Start of Block

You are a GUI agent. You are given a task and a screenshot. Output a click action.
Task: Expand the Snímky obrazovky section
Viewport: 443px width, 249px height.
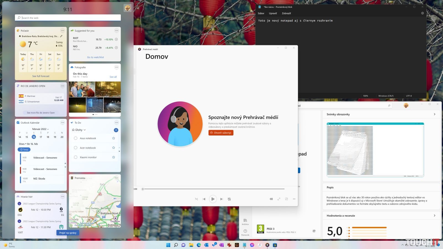tap(434, 114)
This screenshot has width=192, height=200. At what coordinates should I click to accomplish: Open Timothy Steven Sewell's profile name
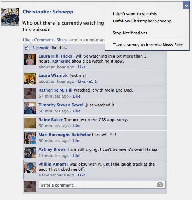tap(62, 105)
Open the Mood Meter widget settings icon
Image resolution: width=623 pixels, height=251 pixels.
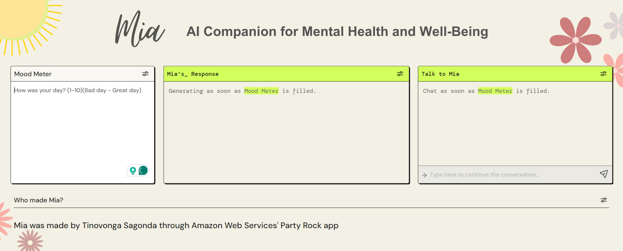pyautogui.click(x=145, y=74)
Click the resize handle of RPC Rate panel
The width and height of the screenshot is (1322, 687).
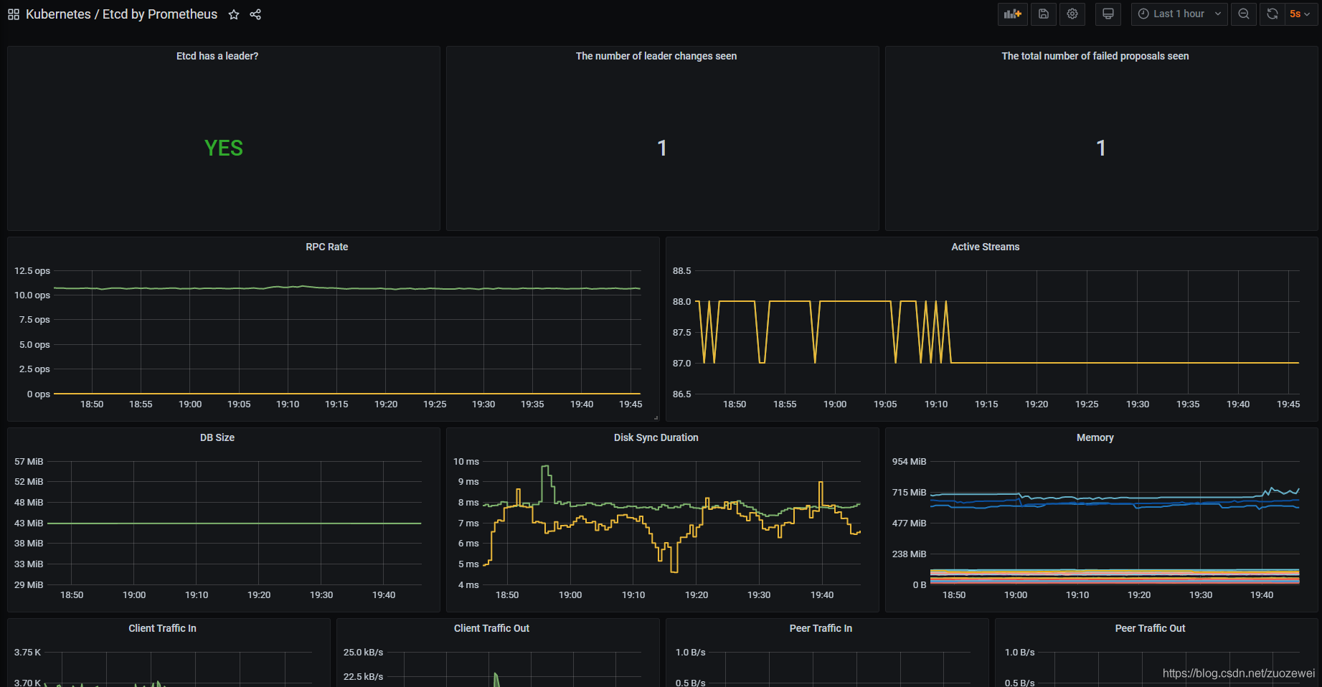click(x=656, y=417)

End of Block

▶ **TASK DETAILS**
Copy exactly the lines from the one containing "Image resolution: width=623" through the final line of the records above, both included, and leave out any pictures.

▶ **ANSWER**
Image resolution: width=623 pixels, height=251 pixels.
pyautogui.click(x=145, y=74)
Click the resize handle of RPC Rate panel
The width and height of the screenshot is (1322, 687).
click(x=656, y=417)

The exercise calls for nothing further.